In die vreemde Zesde Symfonie, een van de minder gespeelde werken uit het oeuvre van Sjostakovitsj, weet Nelsons als geen ander de balans te bewaren tussen dat topzware langzame eerste deel en die twee veel kortere vluchtige en vrolijke zuchten die er achteraan komen. Sjostakovitsj kondigde de symfonie, die hij in 1939 voltooide, aan als een grootse Lenin-symfonie gebaseerd op een gedicht van Vladimir Mayakovsky. Uiteindelijk bleef daar niet veel van over en kwam de componist met een twintig minuten lang Largo en twee luchtige en veel kortere snellere delen. Het laatste deel, een vrolijke galop met burleske music hallkwaliteiten viel tijdens de première bij het publiek zo in de smaak dat het gebisseerd moest worden. De autoriteiten waren vanwege de onconventionele vorm uiteindelijk minder gecharmeerd, maar onder handen van Nelsons klinkt deze symfonie ‘vol lente, vreugde en jeugd’, aldus de componist, volkomen logisch en vanzelfsprekend.

Mystificaties

Dat geldt in nog sterkere mate voor de Zevende Symfonie, de Leningrad-Symfonie. Dit werk, dat Sjostakovitsj in 1941 voltooide, is misschien wel de meest besproken symfonie uit zijn oeuvre en het werk waarover de meeste mythische verhalen en mystificaties bestaan. Volgens de Sovjetautoriteiten ging deze symfonie, geschreven tijdens het Beleg van Leningrad (wat niet helemaal waar is – Sjostakovitsj was er al voor de invasie van de Duitsers aan begonnen), over het heldhaftige verzet van leger en volk tegen de Duitsers. Volgens Sjostakovitsj gaat de symfonie over ‘het Leningrad dat door Stalin werd verwoest, en waar Hitler slechts de genadeklap uitdeelde’, aldus de componist in de nog immer omstreden Getuigenis geschreven door Solomon Volkov.
Nelsons lijkt zich gelukkig weinig van alle beladenheid, idioterie en historie aan te trekken en volgt louter de noten.
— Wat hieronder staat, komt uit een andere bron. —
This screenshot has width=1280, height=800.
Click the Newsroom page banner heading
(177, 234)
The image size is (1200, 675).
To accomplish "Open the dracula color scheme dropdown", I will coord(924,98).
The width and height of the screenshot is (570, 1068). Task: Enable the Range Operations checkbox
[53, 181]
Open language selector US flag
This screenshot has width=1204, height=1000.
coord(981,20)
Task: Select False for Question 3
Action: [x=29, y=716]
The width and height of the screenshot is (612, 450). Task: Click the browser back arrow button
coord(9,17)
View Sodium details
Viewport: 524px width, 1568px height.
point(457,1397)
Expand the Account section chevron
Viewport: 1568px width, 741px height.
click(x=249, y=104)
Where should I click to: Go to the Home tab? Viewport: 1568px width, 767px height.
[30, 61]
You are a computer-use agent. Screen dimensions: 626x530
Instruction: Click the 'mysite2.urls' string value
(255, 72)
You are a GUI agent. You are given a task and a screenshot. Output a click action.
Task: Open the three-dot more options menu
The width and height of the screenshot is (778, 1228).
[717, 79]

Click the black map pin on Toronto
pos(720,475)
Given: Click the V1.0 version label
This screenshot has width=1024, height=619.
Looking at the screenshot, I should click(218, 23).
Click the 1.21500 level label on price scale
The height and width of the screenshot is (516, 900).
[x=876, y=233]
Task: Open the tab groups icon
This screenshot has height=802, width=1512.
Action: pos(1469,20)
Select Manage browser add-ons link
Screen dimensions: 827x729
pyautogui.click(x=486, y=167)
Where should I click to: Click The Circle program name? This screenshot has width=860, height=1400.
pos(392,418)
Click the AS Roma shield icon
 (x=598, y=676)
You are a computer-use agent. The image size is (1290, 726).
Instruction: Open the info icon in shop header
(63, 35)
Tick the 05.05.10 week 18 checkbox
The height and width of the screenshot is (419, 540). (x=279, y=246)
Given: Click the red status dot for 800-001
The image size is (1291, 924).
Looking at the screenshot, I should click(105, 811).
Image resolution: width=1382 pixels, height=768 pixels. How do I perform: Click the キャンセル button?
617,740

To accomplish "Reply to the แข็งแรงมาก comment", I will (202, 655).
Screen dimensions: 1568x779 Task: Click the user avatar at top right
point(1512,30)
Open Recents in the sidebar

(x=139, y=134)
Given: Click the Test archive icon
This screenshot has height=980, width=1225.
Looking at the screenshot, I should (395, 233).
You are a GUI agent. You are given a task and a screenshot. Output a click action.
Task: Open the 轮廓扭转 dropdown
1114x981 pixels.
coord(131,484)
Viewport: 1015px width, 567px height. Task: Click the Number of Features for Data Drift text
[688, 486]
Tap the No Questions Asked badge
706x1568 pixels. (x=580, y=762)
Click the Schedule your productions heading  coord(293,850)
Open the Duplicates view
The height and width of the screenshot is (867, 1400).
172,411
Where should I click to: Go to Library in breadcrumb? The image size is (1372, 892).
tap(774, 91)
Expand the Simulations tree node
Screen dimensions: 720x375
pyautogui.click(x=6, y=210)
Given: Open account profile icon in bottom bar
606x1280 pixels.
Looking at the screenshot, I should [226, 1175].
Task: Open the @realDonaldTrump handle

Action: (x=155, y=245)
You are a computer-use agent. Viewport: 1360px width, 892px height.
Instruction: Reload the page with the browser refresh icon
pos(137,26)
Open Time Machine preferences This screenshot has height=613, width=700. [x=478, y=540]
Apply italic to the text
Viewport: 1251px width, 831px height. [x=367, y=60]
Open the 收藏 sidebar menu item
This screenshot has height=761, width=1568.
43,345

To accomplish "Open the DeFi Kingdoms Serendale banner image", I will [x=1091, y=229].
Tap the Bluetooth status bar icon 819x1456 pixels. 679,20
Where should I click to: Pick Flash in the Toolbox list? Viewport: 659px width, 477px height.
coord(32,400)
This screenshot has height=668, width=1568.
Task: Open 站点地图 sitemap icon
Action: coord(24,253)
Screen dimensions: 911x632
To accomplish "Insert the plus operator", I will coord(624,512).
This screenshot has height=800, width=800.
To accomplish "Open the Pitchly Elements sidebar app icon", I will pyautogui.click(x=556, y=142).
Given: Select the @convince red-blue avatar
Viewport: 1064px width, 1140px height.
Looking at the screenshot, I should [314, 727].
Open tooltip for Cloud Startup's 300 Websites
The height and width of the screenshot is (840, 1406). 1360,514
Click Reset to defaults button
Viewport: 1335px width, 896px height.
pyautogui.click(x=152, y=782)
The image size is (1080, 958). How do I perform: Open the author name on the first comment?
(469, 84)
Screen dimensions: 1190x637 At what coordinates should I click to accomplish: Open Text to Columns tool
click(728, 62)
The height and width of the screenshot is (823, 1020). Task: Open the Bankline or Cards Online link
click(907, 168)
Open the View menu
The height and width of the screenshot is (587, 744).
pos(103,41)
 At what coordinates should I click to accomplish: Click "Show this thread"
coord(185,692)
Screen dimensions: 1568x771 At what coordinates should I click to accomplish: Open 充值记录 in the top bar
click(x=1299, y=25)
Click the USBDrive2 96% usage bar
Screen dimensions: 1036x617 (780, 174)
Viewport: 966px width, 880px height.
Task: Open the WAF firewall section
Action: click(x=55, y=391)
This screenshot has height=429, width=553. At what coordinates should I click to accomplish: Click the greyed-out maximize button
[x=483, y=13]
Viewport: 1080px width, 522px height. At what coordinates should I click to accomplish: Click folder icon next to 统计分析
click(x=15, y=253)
Gek genoeg komt hij zo met onder andere die van zichzelf al vreemd opzwepende militaire mars in het eerste deel en de combinatie van pompeuze maten en diepe droefheid in het derde deel dicht bij die ‘gouwe ouwe’ lezing van Bernard Haitink en zijn Concertgebouworkest en laat hij elke noot door de toegenomen speelvaardigheid en de directe opnametechniek urgenter dan ooit klinken. Een nieuwe standaard.